Twelve of the fourteen studies in this review showed no significant change in AHI with the use of nasal dilators [18, 19, 21, 2331]. There was a slight reduction in AI with internal nasal dilators (−4.87 events/hr). Notably, the Djupesland et al. [19] study actually demonstrated a significant increase in AHI with nasal dilator compared to placebo. Only two studies (both using internal nasal dilators), Gosepath et al. [20] and Hoijer et al. [22], demonstrated a significant 17% reduction in AHI from 31.7 to 26.3 events/hr. In the studies that showed an improvement in obstructive events the patients were not cured of OSA. Additionally, studies did not control for body position. Like the AHI, there was only a minimal change in LSAT with nasal dilator treatment. The overall mean pretreatment and treatment LSAT values improved from 76.8 ± 13.7% to 77.1 ± 12.8%, which was not a significant improvement. These findings are consistent with the understanding that the nose generally is not considered a site of obstruction during apneic events, since the nose does not move dynamically.

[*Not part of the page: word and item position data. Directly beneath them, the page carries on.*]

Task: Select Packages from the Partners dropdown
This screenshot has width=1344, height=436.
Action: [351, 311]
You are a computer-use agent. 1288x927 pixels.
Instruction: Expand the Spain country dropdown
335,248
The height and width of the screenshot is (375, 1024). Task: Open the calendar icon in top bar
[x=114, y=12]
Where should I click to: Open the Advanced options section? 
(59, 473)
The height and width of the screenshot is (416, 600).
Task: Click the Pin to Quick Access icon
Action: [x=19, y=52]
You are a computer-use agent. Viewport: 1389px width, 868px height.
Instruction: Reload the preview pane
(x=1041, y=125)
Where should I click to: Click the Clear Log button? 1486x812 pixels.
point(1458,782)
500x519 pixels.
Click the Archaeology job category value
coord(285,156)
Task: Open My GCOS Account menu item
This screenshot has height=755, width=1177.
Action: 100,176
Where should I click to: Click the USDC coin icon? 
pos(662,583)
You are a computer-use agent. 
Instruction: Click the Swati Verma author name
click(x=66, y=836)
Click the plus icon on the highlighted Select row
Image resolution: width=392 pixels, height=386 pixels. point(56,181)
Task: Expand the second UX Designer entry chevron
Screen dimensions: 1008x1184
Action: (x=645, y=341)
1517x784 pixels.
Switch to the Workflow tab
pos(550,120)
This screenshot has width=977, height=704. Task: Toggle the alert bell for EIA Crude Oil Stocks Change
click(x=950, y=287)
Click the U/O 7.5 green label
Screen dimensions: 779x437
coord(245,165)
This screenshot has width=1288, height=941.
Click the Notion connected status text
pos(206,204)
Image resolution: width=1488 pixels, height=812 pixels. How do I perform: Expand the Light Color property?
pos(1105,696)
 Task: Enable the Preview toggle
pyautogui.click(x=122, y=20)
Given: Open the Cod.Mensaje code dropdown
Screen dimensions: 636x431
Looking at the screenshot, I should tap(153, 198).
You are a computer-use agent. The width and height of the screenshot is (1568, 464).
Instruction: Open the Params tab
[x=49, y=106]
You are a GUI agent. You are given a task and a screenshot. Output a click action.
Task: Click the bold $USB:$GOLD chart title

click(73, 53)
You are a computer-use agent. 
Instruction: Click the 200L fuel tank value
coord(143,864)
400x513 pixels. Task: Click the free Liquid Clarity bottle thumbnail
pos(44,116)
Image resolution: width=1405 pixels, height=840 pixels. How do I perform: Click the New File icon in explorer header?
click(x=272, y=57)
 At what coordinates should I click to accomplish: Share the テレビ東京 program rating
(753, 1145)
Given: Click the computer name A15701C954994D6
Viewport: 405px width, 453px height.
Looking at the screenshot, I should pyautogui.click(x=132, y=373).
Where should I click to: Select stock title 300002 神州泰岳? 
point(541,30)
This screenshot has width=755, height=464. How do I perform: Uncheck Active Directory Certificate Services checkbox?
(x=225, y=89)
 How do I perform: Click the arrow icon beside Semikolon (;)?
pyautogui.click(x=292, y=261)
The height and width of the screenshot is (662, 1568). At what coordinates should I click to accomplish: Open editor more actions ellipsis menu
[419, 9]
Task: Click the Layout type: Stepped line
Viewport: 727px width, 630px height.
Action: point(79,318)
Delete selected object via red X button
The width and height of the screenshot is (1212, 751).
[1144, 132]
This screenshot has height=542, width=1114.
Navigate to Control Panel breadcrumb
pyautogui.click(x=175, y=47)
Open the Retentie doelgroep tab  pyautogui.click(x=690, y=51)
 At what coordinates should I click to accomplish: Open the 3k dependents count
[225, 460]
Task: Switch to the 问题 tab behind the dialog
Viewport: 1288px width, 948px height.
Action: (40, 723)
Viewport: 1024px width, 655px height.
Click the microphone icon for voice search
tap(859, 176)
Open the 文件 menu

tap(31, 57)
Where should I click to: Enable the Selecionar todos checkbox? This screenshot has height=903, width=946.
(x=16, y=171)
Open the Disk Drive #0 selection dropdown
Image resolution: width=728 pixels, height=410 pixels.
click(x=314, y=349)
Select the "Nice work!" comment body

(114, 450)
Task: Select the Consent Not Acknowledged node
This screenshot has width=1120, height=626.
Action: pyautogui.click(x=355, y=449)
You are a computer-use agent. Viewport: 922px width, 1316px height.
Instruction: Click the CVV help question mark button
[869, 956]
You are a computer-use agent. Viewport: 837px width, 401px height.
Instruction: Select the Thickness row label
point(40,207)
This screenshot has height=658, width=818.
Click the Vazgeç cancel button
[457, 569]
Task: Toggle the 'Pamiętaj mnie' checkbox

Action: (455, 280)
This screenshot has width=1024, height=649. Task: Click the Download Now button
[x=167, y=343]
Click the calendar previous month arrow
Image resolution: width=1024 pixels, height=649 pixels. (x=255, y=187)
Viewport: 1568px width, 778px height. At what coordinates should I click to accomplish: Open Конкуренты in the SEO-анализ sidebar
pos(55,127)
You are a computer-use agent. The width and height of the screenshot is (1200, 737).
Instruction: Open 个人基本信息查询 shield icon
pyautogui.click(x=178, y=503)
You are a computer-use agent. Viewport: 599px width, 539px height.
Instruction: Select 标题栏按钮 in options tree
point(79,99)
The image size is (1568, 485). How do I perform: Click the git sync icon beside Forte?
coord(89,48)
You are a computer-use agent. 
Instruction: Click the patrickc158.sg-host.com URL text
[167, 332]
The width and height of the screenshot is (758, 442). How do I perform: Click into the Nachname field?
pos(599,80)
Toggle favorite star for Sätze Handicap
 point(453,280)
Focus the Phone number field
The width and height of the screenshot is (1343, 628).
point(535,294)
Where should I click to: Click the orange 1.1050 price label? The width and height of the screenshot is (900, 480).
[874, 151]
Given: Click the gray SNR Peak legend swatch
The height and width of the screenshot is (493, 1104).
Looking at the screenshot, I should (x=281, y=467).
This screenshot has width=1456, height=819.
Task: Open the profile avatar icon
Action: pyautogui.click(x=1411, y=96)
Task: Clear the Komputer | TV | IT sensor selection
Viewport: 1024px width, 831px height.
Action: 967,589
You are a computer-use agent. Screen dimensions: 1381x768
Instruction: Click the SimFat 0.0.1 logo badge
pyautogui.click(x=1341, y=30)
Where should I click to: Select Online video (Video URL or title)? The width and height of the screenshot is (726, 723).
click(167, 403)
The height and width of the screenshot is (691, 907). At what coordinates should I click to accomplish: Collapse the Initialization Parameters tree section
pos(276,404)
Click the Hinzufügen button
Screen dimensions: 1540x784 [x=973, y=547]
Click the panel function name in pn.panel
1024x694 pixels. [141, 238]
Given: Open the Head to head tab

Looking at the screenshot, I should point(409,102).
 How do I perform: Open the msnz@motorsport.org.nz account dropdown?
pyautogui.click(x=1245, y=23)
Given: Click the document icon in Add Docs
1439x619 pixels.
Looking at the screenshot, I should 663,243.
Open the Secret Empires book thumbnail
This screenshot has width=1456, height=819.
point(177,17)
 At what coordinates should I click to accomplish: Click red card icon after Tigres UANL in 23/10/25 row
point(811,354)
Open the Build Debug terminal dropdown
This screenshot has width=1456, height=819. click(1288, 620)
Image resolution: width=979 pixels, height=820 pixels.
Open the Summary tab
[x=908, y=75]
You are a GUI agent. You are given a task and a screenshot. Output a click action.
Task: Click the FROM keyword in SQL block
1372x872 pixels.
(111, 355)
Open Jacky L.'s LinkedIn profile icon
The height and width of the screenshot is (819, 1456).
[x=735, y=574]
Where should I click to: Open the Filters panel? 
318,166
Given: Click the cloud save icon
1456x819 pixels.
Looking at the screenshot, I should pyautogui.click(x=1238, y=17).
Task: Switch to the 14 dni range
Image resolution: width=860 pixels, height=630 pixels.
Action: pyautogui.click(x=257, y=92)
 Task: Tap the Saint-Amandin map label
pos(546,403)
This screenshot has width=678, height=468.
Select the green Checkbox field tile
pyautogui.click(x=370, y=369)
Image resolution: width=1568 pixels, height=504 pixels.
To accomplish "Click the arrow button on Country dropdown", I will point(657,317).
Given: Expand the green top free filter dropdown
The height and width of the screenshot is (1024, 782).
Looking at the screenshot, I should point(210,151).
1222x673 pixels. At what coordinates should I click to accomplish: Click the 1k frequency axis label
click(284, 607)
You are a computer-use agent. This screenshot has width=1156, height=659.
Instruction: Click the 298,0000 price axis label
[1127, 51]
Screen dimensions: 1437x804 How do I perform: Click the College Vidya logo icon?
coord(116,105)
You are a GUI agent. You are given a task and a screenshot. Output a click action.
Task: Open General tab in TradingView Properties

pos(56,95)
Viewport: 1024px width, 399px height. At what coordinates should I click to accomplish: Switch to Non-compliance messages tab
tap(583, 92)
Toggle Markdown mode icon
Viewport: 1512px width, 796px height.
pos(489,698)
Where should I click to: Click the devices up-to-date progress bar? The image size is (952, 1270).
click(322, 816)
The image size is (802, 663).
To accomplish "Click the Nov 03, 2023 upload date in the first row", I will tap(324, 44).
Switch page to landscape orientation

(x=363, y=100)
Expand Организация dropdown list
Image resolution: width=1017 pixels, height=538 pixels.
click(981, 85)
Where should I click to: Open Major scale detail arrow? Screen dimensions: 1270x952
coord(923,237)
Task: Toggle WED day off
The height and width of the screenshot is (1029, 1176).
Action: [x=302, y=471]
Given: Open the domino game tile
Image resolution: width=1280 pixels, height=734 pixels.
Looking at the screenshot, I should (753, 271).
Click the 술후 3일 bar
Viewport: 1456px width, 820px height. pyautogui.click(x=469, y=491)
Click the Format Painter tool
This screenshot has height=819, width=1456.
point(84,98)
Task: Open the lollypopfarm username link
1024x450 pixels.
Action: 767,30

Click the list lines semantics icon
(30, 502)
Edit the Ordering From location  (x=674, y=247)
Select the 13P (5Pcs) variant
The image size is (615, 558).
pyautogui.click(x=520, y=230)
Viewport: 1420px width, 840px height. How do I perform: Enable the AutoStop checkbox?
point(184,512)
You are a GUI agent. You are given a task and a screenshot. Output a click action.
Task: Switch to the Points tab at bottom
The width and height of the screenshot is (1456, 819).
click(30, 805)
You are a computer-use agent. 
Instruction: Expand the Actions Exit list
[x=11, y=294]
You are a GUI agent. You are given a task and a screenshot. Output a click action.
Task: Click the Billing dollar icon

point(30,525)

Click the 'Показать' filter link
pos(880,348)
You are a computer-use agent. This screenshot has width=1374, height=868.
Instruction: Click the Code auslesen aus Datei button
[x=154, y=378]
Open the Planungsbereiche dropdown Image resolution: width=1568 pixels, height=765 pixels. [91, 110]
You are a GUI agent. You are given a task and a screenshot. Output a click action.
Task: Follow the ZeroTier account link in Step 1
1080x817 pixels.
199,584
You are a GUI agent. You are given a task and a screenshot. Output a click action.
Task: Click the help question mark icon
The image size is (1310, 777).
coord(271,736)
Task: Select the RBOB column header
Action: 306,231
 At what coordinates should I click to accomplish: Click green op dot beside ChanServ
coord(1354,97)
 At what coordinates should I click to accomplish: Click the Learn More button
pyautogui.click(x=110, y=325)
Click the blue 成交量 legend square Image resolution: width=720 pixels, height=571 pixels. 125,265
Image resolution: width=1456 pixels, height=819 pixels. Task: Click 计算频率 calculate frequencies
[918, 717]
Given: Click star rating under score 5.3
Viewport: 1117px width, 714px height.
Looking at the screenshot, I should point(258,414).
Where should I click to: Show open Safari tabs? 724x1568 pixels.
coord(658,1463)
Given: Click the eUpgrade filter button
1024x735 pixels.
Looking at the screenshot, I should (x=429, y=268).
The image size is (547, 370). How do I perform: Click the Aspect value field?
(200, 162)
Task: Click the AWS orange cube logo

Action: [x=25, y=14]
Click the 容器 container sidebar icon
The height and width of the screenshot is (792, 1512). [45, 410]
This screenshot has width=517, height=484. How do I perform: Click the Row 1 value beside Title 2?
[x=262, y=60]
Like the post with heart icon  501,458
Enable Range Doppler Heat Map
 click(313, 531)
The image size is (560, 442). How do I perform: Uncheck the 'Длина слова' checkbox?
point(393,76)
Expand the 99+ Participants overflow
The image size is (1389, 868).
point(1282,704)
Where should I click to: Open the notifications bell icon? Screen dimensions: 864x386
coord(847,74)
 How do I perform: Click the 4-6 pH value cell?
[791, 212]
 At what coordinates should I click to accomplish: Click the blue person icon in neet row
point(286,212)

The more susceptible areas of collapse include the oropharynx, hypopharynx, soft palate, and epiglottis in OSA patients [21, 33].

Snoring demonstrated improvement when the overall raw data was combined, but there was only a small improvement when random effects modeling was applied. A subanalysis comparing external versus internal nasal dilators demonstrated that the external nasal dilators improved the snoring index minimally (−3.08), but the internal nasal dilators improved snoring more significantly (−86.54). It is unclear why the internal nasal dilators would decrease snoring more than external nasal dilators, but a possible explanation is variability in how the snoring index was defined and measured. The diverse calculation for snoring index in the included studies could explain the mixed improvement with nasal dilators. A uniform method for measuring snoring should be used in future studies in order to facilitate interpretation among studies.

5. Limitations

The inherent limitation in this systematic review is the lower quality of published studies evaluating nasal dilators. Most studies included were individual case-control or prospective case series studies, often with small sample sizes, lacking randomization and having other significant drawbacks. Therefore, in order to improve the level of evidence, additional, prospective trials with randomization are needed. As with any systematic review, it is possible despite best efforts that studies were missed in searching the literature. There may be differences in polysomnogram scoring criteria among institutions; however, these differences were not specified by the articles included in this review.

6. Conclusion

Although nasal dilators have demonstrated improved nasal breathing, they have not shown improvement in obstructive sleep apnea outcomes, with the exception of mild improvement in apnea index when internal nasal dilators were used.

Disclosure

The views expressed in this manuscript are those of the author(s) and do not reflect the official policy or position of the Department of the Army, Department of Defense, or the US Government. Institution where the work was primarily performed is Tripler Army Medical Center, Hawaii.

Competing Interests

The authors declare that there are no competing interests.

Acknowledgments

Dr. Kushida has research and grant support from Apnex, Seven Dreamers Lab, Resmed, and Pacific Medical; he also has a patent from Philips Respironics.